EXERCISE OBJECTIVE:
Every line from the start of the records below to the line containing "Task: Switch to the 居室一覧 tab" should be retyped exactly, that line included, and no others.

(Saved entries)
+-------+

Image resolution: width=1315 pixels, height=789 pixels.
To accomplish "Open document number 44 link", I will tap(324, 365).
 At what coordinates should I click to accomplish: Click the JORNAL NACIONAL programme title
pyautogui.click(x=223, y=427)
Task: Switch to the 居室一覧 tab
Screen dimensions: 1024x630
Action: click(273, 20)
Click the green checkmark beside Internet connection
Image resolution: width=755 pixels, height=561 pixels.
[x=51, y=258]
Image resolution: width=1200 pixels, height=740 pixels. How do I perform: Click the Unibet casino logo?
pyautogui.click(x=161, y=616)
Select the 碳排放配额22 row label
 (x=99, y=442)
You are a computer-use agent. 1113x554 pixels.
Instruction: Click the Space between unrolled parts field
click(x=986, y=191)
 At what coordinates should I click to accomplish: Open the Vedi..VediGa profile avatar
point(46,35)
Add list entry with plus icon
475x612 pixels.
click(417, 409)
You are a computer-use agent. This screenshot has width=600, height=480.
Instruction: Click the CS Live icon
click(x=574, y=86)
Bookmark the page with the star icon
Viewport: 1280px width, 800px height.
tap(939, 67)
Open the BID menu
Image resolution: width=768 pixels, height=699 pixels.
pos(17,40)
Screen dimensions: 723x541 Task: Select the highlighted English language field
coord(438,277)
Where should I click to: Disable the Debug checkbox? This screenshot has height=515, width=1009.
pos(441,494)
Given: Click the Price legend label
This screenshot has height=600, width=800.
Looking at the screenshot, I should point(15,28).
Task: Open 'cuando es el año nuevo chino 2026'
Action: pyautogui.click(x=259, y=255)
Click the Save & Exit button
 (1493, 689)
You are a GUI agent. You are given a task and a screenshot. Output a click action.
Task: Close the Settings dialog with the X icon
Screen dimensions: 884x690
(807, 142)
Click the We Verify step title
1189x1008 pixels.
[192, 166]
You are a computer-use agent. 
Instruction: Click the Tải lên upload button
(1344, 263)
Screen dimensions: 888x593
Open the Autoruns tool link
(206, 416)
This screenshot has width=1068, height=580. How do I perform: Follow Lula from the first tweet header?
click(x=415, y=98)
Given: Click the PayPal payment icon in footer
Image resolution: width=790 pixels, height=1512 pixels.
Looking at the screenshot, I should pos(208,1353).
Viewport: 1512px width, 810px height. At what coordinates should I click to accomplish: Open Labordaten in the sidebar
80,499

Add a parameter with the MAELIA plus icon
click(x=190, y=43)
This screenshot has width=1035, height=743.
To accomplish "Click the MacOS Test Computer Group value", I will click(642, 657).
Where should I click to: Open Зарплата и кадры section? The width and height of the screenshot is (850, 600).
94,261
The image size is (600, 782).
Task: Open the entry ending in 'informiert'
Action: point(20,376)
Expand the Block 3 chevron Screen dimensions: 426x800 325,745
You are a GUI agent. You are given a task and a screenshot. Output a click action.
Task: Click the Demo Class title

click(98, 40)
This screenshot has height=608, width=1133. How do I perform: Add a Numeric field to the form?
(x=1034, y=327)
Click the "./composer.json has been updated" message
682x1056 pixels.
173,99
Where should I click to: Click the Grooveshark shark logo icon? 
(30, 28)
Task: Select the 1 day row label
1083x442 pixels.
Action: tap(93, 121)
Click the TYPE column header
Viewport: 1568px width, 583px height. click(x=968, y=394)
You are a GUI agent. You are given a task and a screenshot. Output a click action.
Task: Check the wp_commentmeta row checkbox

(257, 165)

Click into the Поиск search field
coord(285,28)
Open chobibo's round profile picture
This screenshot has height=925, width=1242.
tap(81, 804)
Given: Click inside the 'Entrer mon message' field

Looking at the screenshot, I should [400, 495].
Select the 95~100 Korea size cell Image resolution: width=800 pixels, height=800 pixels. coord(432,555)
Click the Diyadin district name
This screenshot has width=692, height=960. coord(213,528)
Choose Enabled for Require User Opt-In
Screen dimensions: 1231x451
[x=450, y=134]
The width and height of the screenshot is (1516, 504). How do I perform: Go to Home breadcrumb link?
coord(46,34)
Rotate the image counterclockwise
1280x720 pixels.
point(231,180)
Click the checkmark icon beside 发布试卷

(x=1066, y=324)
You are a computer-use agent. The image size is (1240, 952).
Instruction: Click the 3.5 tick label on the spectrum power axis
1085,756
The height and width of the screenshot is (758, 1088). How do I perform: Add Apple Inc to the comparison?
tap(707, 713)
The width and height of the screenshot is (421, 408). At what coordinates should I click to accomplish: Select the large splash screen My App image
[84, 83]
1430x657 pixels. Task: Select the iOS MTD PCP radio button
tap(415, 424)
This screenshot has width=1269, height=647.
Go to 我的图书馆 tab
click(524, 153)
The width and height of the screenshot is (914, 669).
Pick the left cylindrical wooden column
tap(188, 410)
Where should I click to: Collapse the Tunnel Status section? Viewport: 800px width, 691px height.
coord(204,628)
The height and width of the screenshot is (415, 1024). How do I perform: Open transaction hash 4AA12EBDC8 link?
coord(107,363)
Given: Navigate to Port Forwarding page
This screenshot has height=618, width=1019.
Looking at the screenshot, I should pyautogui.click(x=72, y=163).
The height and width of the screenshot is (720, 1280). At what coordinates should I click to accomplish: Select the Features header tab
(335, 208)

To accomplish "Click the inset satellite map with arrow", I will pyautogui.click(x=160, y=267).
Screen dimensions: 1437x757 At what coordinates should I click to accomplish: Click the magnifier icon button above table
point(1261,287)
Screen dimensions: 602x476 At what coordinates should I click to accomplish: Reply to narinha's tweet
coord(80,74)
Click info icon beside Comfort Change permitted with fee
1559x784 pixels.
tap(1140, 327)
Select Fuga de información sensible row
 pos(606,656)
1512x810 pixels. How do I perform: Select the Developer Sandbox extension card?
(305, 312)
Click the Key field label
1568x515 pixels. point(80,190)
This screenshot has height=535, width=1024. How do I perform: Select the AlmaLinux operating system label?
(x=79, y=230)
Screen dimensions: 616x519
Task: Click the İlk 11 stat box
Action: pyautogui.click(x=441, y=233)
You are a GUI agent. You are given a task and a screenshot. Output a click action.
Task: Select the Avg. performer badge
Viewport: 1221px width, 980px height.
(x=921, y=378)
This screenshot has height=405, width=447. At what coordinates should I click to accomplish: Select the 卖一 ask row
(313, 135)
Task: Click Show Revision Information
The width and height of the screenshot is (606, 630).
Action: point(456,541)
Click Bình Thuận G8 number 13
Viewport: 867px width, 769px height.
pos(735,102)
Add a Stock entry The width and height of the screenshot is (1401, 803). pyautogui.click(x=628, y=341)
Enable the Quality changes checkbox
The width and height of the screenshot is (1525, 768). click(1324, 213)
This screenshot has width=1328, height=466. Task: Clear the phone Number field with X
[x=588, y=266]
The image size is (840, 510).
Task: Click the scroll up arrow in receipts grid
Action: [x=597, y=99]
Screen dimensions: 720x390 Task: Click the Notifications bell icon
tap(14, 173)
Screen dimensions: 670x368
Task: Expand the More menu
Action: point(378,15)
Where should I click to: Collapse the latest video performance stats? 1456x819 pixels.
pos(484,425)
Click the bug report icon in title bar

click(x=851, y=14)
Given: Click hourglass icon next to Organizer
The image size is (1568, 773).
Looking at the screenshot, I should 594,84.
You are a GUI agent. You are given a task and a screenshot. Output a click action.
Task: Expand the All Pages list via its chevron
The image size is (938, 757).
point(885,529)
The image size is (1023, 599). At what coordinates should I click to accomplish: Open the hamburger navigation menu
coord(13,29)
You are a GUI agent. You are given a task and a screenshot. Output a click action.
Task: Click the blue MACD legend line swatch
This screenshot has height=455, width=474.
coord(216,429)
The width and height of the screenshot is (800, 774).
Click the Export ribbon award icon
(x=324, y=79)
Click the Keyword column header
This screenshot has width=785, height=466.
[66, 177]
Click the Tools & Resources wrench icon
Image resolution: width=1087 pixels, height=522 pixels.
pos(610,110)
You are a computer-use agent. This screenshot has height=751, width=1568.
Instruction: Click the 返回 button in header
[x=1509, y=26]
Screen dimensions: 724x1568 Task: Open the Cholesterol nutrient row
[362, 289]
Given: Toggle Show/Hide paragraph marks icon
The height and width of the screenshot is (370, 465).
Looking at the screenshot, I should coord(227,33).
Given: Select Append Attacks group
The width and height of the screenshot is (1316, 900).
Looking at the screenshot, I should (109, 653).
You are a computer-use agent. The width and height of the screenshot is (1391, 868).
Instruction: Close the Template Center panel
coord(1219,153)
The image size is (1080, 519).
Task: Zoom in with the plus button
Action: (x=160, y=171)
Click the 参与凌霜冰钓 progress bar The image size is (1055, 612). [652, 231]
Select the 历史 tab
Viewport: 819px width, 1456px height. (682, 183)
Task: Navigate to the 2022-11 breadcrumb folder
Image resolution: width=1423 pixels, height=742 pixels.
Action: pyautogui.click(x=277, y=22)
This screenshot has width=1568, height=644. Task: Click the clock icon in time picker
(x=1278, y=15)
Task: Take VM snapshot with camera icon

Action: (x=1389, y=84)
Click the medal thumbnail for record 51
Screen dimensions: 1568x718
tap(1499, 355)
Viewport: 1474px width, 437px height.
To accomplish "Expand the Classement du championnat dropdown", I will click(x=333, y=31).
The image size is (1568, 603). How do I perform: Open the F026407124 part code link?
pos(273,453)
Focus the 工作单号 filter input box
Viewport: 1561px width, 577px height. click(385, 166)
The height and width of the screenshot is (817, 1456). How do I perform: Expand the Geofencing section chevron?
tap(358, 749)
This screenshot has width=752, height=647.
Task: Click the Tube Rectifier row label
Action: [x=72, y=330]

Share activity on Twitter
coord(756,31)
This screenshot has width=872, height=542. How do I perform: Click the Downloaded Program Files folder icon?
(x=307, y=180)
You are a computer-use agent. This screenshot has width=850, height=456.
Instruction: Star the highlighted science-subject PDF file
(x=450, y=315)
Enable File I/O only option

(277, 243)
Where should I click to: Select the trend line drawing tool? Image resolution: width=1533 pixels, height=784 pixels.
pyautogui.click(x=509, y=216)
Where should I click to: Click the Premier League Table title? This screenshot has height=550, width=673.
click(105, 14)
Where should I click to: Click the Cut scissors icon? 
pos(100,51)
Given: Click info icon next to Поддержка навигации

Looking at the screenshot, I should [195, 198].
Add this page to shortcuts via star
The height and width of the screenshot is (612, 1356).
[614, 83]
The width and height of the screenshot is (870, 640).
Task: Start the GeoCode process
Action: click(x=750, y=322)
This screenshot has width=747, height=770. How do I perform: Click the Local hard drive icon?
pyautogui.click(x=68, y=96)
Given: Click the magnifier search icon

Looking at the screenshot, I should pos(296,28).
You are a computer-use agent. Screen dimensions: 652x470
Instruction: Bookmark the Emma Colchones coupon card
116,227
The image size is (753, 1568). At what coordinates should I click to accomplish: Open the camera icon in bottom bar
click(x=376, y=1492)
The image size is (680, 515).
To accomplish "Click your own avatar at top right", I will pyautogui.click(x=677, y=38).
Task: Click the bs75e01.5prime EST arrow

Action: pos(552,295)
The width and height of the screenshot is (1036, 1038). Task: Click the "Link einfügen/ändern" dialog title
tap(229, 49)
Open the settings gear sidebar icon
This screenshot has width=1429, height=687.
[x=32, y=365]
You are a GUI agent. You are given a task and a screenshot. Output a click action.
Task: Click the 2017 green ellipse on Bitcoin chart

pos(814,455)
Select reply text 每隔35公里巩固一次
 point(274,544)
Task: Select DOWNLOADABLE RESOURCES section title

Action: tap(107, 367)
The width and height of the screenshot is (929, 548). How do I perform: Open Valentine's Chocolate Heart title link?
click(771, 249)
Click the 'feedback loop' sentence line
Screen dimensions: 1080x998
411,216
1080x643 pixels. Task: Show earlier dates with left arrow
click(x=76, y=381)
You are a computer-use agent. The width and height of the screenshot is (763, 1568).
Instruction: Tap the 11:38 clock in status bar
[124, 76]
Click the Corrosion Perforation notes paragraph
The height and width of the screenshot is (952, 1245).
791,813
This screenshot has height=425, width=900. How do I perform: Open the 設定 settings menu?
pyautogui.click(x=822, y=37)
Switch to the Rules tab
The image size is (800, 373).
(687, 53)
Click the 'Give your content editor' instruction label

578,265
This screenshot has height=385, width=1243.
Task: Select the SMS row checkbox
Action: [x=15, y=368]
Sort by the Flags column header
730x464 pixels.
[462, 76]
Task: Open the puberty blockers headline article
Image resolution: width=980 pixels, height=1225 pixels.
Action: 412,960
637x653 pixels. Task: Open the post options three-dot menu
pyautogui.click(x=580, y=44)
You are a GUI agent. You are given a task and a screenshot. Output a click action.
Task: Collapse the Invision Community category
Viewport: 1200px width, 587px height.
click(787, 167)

+-------+

SOLVED PROBLEM:
Image resolution: width=1315 pixels, height=789 pixels.
To accomplish "Open document number 44 link", I will tap(324, 365).
 At what coordinates should I click to accomplish: Click the JORNAL NACIONAL programme title
pyautogui.click(x=223, y=427)
Task: Switch to the 居室一覧 tab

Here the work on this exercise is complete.